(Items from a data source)
================================

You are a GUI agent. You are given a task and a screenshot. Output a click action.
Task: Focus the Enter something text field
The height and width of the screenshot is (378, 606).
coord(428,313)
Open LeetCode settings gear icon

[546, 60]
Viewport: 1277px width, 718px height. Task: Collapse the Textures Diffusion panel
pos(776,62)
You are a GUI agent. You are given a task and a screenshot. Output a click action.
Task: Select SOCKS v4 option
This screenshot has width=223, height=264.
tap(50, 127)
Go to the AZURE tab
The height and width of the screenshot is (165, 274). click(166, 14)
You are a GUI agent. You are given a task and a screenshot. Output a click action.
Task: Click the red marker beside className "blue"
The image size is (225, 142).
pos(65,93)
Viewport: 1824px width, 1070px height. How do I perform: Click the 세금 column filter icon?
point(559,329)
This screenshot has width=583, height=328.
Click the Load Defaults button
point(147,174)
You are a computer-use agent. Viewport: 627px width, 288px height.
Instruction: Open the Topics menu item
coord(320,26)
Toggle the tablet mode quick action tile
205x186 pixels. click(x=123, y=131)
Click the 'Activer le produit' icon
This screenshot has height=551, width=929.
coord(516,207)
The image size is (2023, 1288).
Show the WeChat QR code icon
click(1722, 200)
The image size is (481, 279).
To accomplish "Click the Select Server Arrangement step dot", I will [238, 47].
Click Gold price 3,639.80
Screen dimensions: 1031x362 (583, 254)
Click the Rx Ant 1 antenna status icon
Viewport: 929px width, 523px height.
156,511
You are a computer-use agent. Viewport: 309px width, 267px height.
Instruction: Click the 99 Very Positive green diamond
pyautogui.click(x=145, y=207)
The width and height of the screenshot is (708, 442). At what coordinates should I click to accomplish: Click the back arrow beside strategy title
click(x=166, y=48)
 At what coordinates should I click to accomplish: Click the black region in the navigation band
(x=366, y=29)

================================

» **STATED GOAL**
Rewrite every line of the material above as a numbered list, leaving out the blank lines.

» **FULL ANSWER**
1. You are a GUI agent. You are given a task and a screenshot. Output a click action.
2. Task: Focus the Enter something text field
3. The height and width of the screenshot is (378, 606).
4. coord(428,313)
5. Open LeetCode settings gear icon
6. [546, 60]
7. Viewport: 1277px width, 718px height. Task: Collapse the Textures Diffusion panel
8. pos(776,62)
9. You are a GUI agent. You are given a task and a screenshot. Output a click action.
10. Task: Select SOCKS v4 option
11. This screenshot has width=223, height=264.
12. tap(50, 127)
13. Go to the AZURE tab
14. The height and width of the screenshot is (165, 274). click(166, 14)
15. You are a GUI agent. You are given a task and a screenshot. Output a click action.
16. Task: Click the red marker beside className "blue"
17. The image size is (225, 142).
18. pos(65,93)
19. Viewport: 1824px width, 1070px height. How do I perform: Click the 세금 column filter icon?
20. point(559,329)
21. This screenshot has width=583, height=328.
22. Click the Load Defaults button
23. point(147,174)
24. You are a computer-use agent. Viewport: 627px width, 288px height.
25. Instruction: Open the Topics menu item
26. coord(320,26)
27. Toggle the tablet mode quick action tile
28. 205x186 pixels. click(x=123, y=131)
29. Click the 'Activer le produit' icon
30. This screenshot has height=551, width=929.
31. coord(516,207)
32. The image size is (2023, 1288).
33. Show the WeChat QR code icon
34. click(1722, 200)
35. The image size is (481, 279).
36. To accomplish "Click the Select Server Arrangement step dot", I will [238, 47].
37. Click Gold price 3,639.80
38. Screen dimensions: 1031x362 (583, 254)
39. Click the Rx Ant 1 antenna status icon
40. Viewport: 929px width, 523px height.
41. 156,511
42. You are a computer-use agent. Viewport: 309px width, 267px height.
43. Instruction: Click the 99 Very Positive green diamond
44. pyautogui.click(x=145, y=207)
45. The width and height of the screenshot is (708, 442). At what coordinates should I click to accomplish: Click the back arrow beside strategy title
46. click(x=166, y=48)
47.  At what coordinates should I click to accomplish: Click the black region in the navigation band
48. (x=366, y=29)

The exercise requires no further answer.